A Few Favorite Discoveries:

Desert Hearts (1985)

Desert Hearts (1985), directed by Donna Deitch

This was a film that wasn’t on my radar until the Criterion Collection added it to its library a couple of months ago. And fortunately soon after its new home release, the movie began streaming on FilmStruck, so there was no excuse for me to not check it out. Director Donna Deitch does a wonderful job crafting a tender love story between two women set in the 1950s with Desert Hearts, bringing out good performances between leads Helen Shaver and Patricia Charbonneau, who share great chemistry on screen. It also boasts some beautiful cinematography and a very catchy soundtrack.

Star Wars: The Last Jedi (2017)

Star Wars: The Last Jedi (2017), directed by Rian Johnson

I’ve mentioned previously how I’m a big Star Wars fan, so of course, the latest installment in the saga was my most anticipated film of the month. While there seem to be some mixed reactions among fans on how The Last Jedi played out, I personally enjoyed it a lot and can’t wait to see where the characters head next. I thought everyone was great across the board, from new faces to the franchise like Kelly Marie Tran and Laura Dern, returning players like Daisy Ridley, Adam Driver, and John Boyega, to old favorites like Mark Hamill, who fortunately had much more to do here than he did in The Force Awakens. And I have to say, Hamill gives my favorite performance in the movie as a weathered Luke Skywalker. I also must mention the great Carrie Fisher, who gives her final screen performance as Leia; while it wasn’t intended to be this way, the movie ends up being a nice send-off for her, and I’ll very much miss her presence in Episode IX.

The Shape of Water (2017)

The Shape of Water (2017), directed by Guillermo del Toro

This was another one of my most anticipated films of 2017, and I had a feeling I would enjoy it as I’ve liked what I’ve seen from Guillermo del Toro so far. As many reviews have stated, it’s a sort of fairy tale for adults, with a mute woman named Elisa (Sally Hawkins) falling in love with an amphibian man (Doug Jones) being held captive at the lab where she works as a janitor. The Shape of Water is a visual treat, not only with great effects in bringing the creature to life but also in its gorgeous cinematography and predominant sea-green palette.

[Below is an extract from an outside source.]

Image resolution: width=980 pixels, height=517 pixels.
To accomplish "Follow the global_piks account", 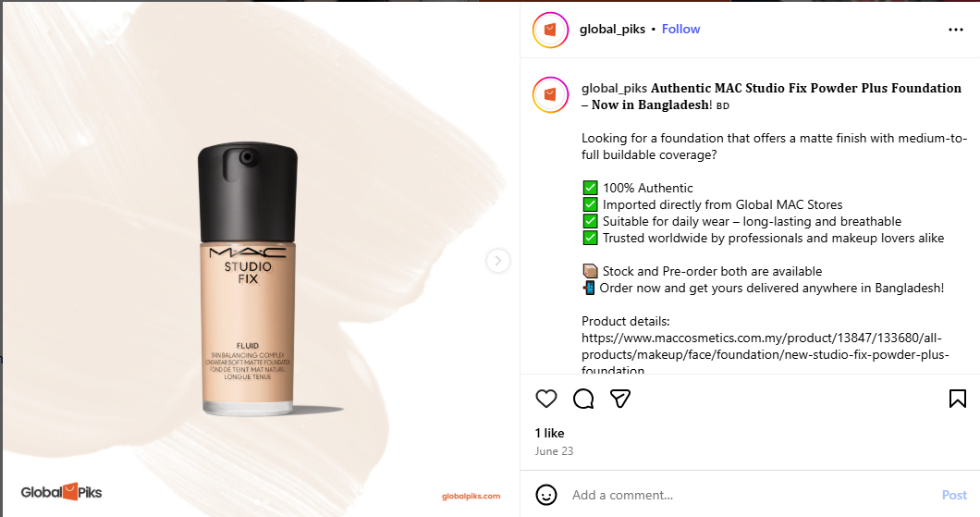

But what I felt really brought the film to a higher level is the cast as a whole, but especially Hawkins, who’s phenomenal as the story’s emotional center.

Frances Ha (2012)

Frances Ha (2012), directed by Noah Baumbach

Frances Ha is a movie I had long been meaning to watch for some time. And after watching Greta Gerwig’s solo directorial debut Lady Bird again in the past month, I thought it was finally time to see her breakout role as the title character. Gerwig is really an endearing presence in her movies, but from what I’ve seen of her so far, she’s at her most charming here, albeit playing a young woman still figuring her life out. While this is my first time seeing one of Noah Baumbach’s films, I could recognize what Gerwig added to the screenplay (which she co-wrote with the director), so it was neat to see a bit of how she’s progressed since Frances Ha was released leading up to Lady Bird (one of my favorite releases of 2017).